Required work = Each entry below should be printed exactly, with every image left out.

===== Records to use =====

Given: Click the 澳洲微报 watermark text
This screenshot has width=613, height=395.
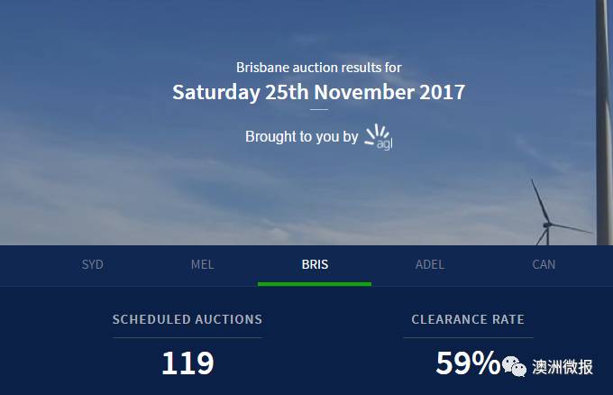Looking at the screenshot, I should click(x=563, y=367).
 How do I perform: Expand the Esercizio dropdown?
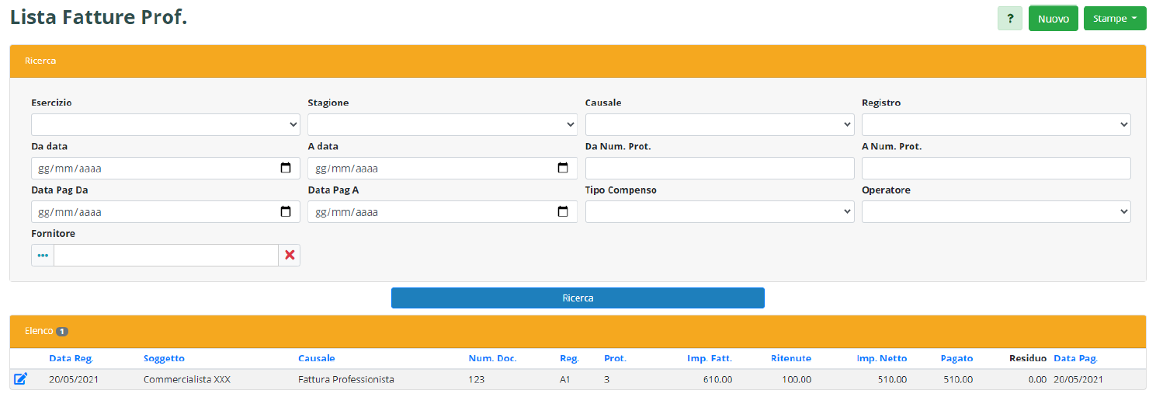165,125
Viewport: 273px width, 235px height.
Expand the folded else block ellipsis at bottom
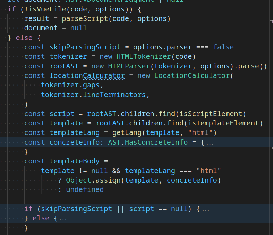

=====

Task solution =
Given: Click the 澳洲微报 watermark text
This screenshot has width=613, height=395.
Looking at the screenshot, I should click(x=563, y=367).
 How do I perform: Expand the Esercizio dropdown?
165,125
Viewport: 273px width, 235px height.
Expand the folded else block ellipsis at bottom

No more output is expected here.